TASK TO COMPLETE: Every line of the data that contains the string "Open" must be copied.

INFORMATION SUPPLIED:
******************************
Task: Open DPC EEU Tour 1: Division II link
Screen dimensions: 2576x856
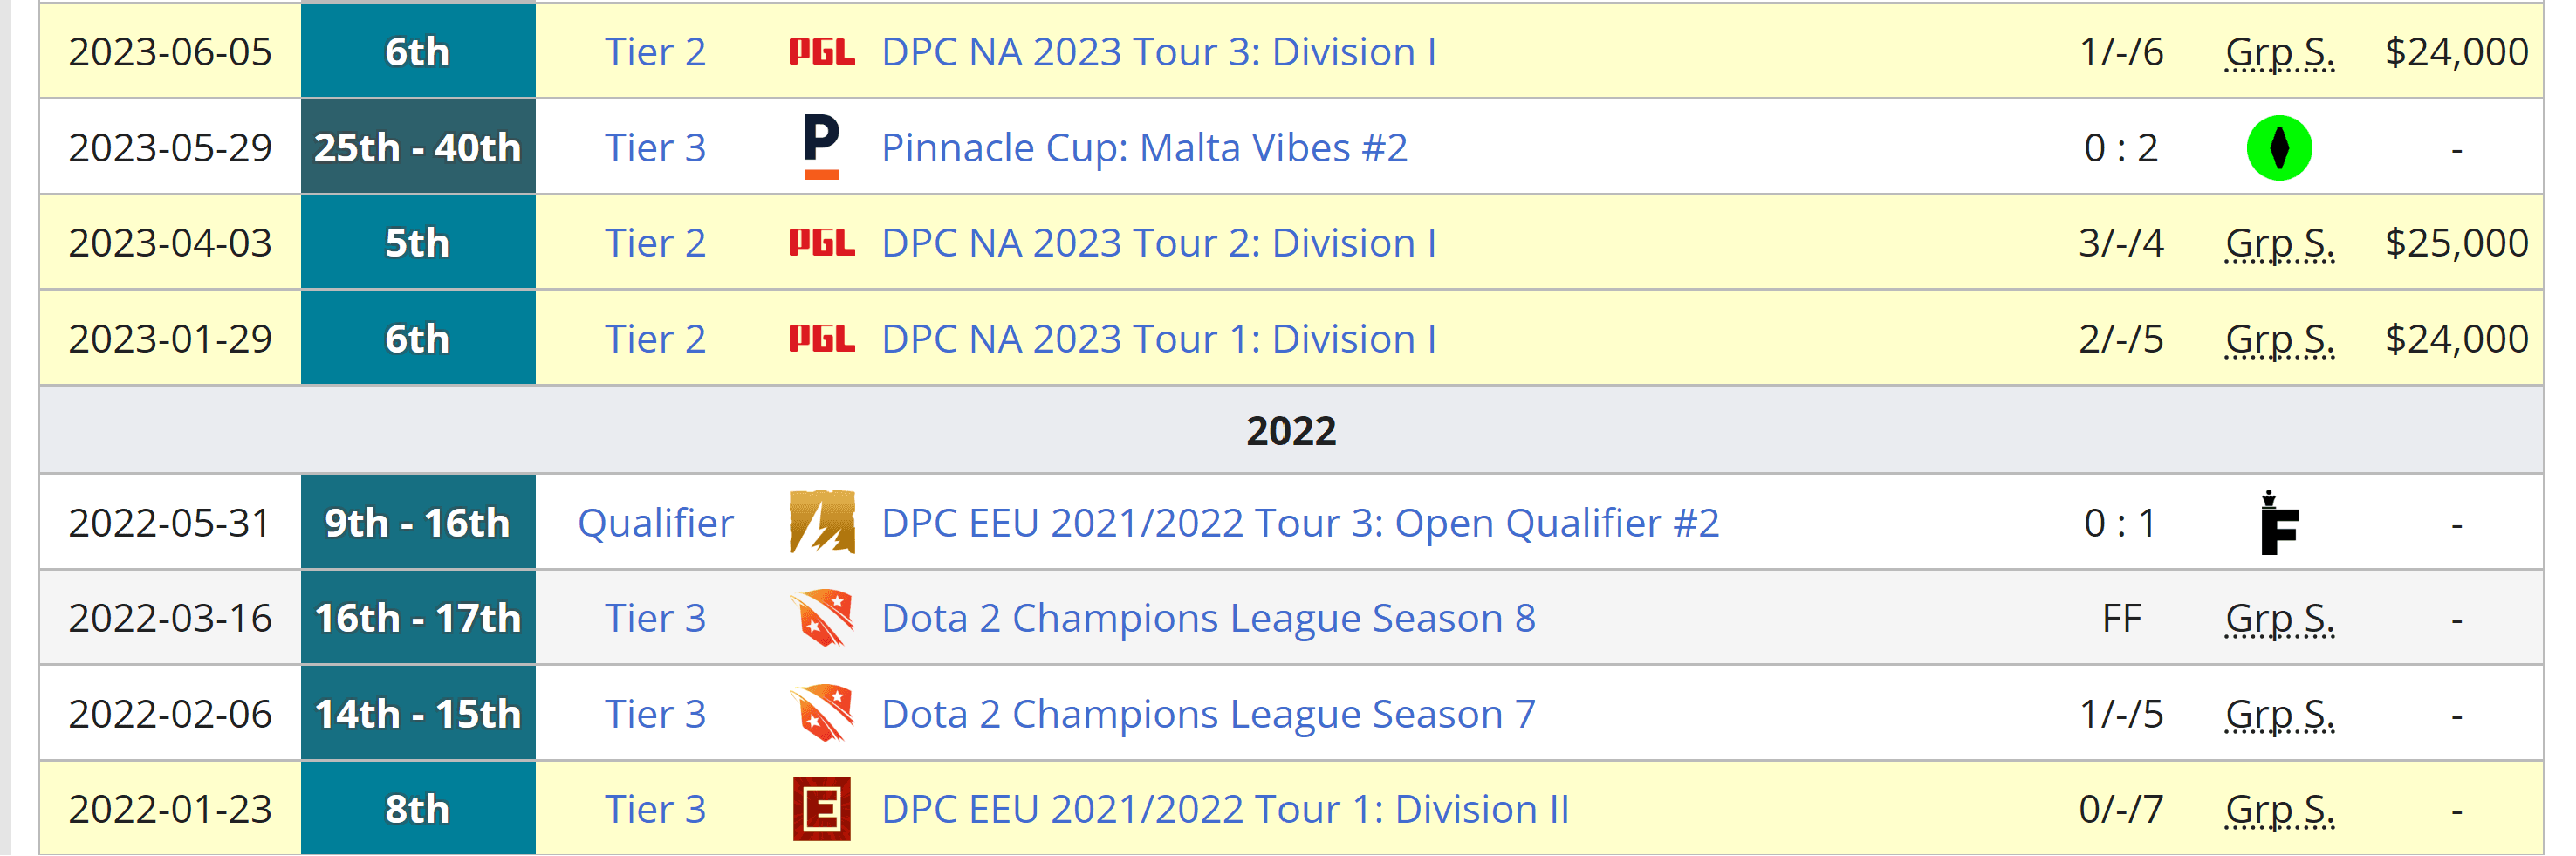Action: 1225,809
******************************
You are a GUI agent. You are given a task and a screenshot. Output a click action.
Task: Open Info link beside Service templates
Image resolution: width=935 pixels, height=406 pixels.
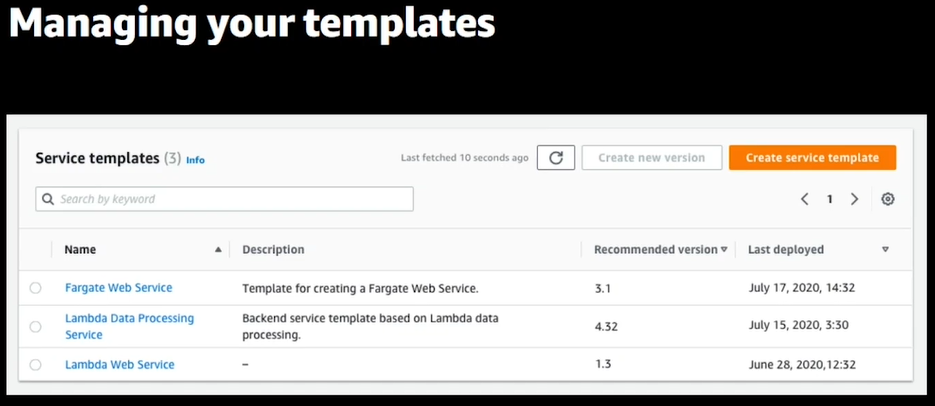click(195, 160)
******************************
TASK SOLUTION:
Task: Open DPC EEU Tour 1: Division II link
Task: Open Info link beside Service templates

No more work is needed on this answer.